Most readers are familiar with the tale of Laika, the first animal in space. A stray picked up off the streets of Moscow, Laika was flown on the second Sputnik satellite in November 1957, claiming yet another first for the Soviet space program. The flight was a one-way mission from the beginning, since Sputnik 2 has no capability to survive reentry. Laika, as later historical research revealed, likely died from overheating just a few hours after launch.

The Austrian film Space Dogs, making a limited release in US theaters this month and also available by video on demand, opens with that flight, or at least a surreal depiction of it: the spacecraft’s eventual reentry looks like something out of 2001: A Space Odyssey. An unseen narrator explains that, in Russia, some believe the ghost of Laika returned to Earth and lives among Moscow’s strays today.

The movie, according to a press release about it, “documents a pack of Moscow street dogs and traces the story of Laika, the first dog in space.” But in Space Dogs, there are far more dogs than space, a warning to those who might think of this as a documentary about Laika or the early Soviet space program.

The directors uncovered archival footage—rarely, if ever, seen before—of the early Soviet effort to send dogs to space.

Indeed, after that opening scene talking about Laika’s demise, the movie focuses on a couple of stray dogs wandering through the city, with extended periods with no narration. The dogs meander through city streets, scavenge for food, and, in one particularly brutal sequence, chase, capture, and kill a cat. It’s often left for the viewer to figure out the connection to Laika and the Soviet space program’s early use of dogs to determine if humans could survive spaceflight. (In one particularly odd tangent, the narrator discusses how Americans used chimpanzees instead of dogs; this is illustrated with footage of a chimpanzee being taken with handlers in Moscow to a birthday party and then a nightclub.)

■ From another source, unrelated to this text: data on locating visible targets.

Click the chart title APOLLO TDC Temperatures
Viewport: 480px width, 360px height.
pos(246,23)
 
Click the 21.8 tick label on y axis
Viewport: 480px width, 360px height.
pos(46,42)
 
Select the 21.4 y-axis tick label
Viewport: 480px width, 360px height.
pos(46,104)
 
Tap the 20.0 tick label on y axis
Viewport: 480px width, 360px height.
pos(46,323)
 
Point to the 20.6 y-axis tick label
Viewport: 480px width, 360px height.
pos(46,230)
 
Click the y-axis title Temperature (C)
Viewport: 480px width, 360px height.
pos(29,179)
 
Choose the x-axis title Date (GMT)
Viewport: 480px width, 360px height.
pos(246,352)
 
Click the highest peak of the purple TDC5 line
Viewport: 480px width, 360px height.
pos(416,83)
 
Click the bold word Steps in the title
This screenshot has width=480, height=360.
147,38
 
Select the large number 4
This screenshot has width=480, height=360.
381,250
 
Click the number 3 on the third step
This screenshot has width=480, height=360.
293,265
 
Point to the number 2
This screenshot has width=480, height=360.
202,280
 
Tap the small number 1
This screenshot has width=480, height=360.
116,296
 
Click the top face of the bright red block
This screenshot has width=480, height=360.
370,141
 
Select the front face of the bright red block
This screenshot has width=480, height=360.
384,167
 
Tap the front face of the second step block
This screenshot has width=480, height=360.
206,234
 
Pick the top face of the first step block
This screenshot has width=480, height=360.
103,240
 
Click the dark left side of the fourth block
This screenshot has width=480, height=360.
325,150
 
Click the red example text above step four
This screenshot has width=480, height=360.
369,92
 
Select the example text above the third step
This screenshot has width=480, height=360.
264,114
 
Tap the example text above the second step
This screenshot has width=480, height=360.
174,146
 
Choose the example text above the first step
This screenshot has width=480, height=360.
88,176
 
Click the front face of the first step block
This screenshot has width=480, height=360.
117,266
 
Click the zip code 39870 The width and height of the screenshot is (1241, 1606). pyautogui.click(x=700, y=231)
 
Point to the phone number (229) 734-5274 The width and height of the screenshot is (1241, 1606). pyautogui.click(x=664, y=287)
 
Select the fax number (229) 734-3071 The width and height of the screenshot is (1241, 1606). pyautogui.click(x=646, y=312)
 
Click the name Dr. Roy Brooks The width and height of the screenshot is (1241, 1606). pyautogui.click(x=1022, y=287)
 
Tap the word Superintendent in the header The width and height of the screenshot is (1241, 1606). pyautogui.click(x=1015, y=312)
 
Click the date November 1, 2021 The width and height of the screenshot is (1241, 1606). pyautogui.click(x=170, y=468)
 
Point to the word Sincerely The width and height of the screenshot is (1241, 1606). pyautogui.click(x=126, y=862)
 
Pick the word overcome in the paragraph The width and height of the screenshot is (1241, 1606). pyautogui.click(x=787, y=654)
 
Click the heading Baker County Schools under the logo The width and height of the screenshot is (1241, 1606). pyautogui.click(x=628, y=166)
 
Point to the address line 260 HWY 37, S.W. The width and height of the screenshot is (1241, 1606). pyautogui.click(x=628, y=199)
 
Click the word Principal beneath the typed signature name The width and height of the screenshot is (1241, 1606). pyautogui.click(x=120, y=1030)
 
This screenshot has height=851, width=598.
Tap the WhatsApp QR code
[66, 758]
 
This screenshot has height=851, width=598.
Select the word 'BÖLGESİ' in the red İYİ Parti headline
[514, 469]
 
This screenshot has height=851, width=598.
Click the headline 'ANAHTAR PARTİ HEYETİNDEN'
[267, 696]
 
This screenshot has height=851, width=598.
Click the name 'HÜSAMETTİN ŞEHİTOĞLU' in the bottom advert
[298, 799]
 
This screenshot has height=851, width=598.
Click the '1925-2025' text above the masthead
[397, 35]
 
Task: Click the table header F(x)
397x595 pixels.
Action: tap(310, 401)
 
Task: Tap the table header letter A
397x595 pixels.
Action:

There are some historical interludes in the film. The directors uncovered archival footage—rarely, if ever, seen before—of the early Soviet effort to send dogs to space. That includes preparations for their flights, like being placed in centrifuges and being instrumented for their flights. There’s also film from a later flight with dogs who did survive their mission and returned to Earth, and puppies later born from those dogs. That footage is interesting, but there’s far less of it than contemporary video of those Moscow strays.

Publicity material for Space Dogs says the film has “meditative pacing that recalls the work of Andrei Tarkovsky,” the Russian director of Solaris fame. That pacing is perhaps better described as ponderous, or simply slow, at times straining the patience of viewers who thought they were going to see dogs in space. The film is less about the “story of Laika” and instead an artistic interpretation of the journeys those dogs took into space, seen through the prism of those who, like Laika once did, roamed the streets of Moscow.